Cumberland City councillor Steve Christou accused his Labor-led council of failing to crack down on what he described as 'unhygienic, unsanitary' conditions in Merrylands, 25km west of the city.
He aired the issue in a video shared to social media on Monday, in which he filmed a litter-strewn footpath outside a low-lying block of flats within walking distance of the council building on Memorial Avenue.
'Merrylands and Cumberland City Council should not be a ghetto under ghetto conditions, unfortunately this is what it's turning like consistently under the Labor mayorship,' he said.
'We will keep exposing these truths until some action is taken and holding them to account.'
But, instead of a Labor pile-on, the councillor found himself in the firing line.
'It is the residents. Not the council's fault,' one woman wrote.
'Are you delusional? It's not the council, it's the residents,' another said.
Asked what he made of the backlash, Christou insisted the council had a role to play in allowing the bad behaviour to go unpunished.
'Look, no doubt at the moment, it's a resident issue,' he told Daily Mail Australia.
'However, it's a resident issue because council isn't doing anything about it and taking enforcement action and representing the community like they, you know, like they want to.'
In the video, Christou described the scene as being akin to 'absolute third world ghetto conditions', adding: 'The area looks like a dump'.
It comes as part of a broader campaign wrought by the libertarian councillor against what he sees as a failure to enforce basic conditions of cleanliness in the area.
Two weeks ago, he received an email from a local woman whose found her two-year-old son kicking an abandoned syringe outside his kindergarten.
'In my 37 years of being a local in the Merrylands community, I have never seen or [been] exposed to a use[d] syringe,' she wrote.
'I'm utterly [sickened] that my young boy who isn't even three years of age asked me what is that and actually stepped on it.
'Merrylands was a beautiful area growing up and now it looks like a third world country.'
Mr Christou served as the mayor of the Cumberland Council from 2017 to 2022 in which time, he was made aware of the potential fines in place for dumping offences.
In his time as a councillor, he said he had not once seen the maximum penalty enforced against an illegal dumper.
'Once you start cracking down and catching out a few offenders, you'll find that the rest of the community that are dumping will pull their heads in, because nobody wants to be fined,' he said.
Earlier this month, the council proposed to raise council rates by $1.50 per week.

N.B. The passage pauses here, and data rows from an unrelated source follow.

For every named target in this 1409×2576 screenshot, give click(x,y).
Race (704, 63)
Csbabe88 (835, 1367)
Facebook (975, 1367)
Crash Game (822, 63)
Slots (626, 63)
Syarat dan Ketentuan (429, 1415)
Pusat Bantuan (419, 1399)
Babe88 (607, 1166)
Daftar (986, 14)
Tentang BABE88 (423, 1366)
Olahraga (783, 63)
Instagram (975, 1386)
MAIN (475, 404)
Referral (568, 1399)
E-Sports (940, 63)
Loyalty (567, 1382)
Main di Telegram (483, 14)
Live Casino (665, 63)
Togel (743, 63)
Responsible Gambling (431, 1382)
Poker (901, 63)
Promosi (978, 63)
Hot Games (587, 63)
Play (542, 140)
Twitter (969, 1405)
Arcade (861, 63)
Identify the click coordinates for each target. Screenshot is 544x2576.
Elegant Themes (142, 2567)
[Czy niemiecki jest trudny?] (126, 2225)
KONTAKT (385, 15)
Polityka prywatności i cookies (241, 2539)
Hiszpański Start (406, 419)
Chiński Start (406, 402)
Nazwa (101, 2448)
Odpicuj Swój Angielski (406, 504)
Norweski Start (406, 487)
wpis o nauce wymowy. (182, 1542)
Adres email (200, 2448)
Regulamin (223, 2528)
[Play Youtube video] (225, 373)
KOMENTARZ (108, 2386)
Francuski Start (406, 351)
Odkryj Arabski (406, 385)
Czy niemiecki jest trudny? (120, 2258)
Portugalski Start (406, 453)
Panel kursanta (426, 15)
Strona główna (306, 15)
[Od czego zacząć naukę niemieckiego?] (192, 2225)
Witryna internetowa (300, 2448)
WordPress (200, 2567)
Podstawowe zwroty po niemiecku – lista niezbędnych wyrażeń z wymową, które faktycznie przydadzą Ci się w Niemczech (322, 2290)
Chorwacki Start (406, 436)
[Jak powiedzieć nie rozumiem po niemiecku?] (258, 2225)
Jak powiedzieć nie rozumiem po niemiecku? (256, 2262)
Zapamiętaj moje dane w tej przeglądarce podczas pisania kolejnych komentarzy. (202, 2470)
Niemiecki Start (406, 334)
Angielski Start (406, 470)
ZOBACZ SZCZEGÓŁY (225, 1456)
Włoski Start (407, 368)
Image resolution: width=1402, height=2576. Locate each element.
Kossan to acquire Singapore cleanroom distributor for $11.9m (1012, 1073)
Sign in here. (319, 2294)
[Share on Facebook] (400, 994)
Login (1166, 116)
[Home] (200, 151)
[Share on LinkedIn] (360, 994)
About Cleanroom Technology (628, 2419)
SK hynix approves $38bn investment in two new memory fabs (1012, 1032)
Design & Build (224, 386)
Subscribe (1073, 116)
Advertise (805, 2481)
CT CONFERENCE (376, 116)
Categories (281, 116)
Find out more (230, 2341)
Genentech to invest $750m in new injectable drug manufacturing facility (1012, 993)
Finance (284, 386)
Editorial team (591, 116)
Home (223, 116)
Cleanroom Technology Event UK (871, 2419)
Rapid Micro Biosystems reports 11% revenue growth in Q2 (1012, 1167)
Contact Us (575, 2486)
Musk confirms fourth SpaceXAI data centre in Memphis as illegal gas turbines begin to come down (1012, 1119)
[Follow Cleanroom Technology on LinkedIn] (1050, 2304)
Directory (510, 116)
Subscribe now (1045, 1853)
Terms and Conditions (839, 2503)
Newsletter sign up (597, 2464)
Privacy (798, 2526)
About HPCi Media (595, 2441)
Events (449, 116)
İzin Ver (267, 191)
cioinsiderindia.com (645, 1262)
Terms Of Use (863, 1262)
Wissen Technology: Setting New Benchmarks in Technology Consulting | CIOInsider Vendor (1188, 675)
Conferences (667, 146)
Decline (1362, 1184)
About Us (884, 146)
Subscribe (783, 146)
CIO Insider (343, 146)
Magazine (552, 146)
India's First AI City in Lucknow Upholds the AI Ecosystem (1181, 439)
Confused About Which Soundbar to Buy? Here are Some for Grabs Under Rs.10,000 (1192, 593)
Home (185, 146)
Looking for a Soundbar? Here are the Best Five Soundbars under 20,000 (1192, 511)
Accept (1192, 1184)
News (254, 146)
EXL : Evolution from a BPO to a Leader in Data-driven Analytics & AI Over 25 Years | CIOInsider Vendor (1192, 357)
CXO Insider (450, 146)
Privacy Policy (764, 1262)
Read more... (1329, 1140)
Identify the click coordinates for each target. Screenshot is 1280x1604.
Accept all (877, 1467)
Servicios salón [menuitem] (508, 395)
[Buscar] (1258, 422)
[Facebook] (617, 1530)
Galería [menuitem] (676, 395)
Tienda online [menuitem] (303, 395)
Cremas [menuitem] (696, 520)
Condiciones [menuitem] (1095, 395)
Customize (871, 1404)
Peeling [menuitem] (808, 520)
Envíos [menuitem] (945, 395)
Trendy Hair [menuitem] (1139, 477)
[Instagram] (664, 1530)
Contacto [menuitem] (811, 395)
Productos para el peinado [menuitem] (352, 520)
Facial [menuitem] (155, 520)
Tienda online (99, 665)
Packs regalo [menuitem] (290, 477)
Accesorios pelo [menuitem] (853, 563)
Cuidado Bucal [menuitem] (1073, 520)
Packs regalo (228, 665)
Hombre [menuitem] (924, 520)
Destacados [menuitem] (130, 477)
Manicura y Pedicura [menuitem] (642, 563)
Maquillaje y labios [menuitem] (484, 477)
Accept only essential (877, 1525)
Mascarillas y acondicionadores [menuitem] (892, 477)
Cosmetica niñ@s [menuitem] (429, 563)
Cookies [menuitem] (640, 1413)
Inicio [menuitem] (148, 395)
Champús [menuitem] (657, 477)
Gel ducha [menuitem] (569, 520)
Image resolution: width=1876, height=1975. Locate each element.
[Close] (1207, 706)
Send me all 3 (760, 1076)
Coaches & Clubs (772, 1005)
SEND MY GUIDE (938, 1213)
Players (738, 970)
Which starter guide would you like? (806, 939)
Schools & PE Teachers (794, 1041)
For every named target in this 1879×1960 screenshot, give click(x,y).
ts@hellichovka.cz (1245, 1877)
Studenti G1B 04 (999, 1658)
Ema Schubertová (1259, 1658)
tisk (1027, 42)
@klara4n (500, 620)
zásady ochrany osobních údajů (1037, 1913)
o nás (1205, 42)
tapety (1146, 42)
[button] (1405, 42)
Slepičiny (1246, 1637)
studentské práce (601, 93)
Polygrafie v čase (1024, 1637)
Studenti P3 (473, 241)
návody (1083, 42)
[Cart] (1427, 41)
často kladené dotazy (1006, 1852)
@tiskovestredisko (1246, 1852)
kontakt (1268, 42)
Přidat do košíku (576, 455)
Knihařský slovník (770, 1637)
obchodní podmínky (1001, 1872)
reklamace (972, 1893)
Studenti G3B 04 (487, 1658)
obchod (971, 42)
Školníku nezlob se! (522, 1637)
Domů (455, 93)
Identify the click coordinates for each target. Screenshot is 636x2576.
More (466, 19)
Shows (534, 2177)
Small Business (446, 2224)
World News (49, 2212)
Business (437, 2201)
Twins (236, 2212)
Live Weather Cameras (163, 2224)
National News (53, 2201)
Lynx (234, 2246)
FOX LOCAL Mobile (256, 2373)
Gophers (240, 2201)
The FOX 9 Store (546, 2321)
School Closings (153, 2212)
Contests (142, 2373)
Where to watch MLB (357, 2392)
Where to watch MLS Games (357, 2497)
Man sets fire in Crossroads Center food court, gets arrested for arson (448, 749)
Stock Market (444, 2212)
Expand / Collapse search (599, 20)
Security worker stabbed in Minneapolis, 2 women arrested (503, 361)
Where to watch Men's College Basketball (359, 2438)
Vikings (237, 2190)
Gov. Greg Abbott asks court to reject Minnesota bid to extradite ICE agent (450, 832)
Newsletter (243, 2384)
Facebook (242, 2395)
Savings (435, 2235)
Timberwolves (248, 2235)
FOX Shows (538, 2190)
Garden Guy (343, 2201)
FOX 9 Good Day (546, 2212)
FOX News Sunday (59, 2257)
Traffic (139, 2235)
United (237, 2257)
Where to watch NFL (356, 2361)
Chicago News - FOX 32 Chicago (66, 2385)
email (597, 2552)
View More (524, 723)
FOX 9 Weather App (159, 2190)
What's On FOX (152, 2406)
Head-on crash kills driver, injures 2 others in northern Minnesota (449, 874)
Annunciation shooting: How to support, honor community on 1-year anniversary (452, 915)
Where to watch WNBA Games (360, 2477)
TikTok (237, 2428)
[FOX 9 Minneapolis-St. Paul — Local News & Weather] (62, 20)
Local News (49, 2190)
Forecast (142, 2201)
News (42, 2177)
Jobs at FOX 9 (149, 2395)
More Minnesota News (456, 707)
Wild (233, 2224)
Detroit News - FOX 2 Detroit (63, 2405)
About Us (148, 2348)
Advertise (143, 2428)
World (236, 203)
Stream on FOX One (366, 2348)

The proposal document is currently on exhibition.
Christou, the only council member to vote against the proposed rate hike, said he believed the council had failed to demonstrate the work needed to justify the increase in the minds of residents.
'They want to raise rates... and if they were actually going out and implementing a program to kind of stop [illegal dumping] from happening, and carrying out their road works, and we didn't have craters and potholes and overgrown grass and all this list of issues that needed to be fixed, I would support it,' he said.
'But I don't support it because they're not doing anything about it, and any money I feel they're going to get off offer a rate rise, they're just going to spend on other issues that aren't important to the you know, to the residents and the public.'
Cumberland City Council has been contacted by Daily Mail Australia.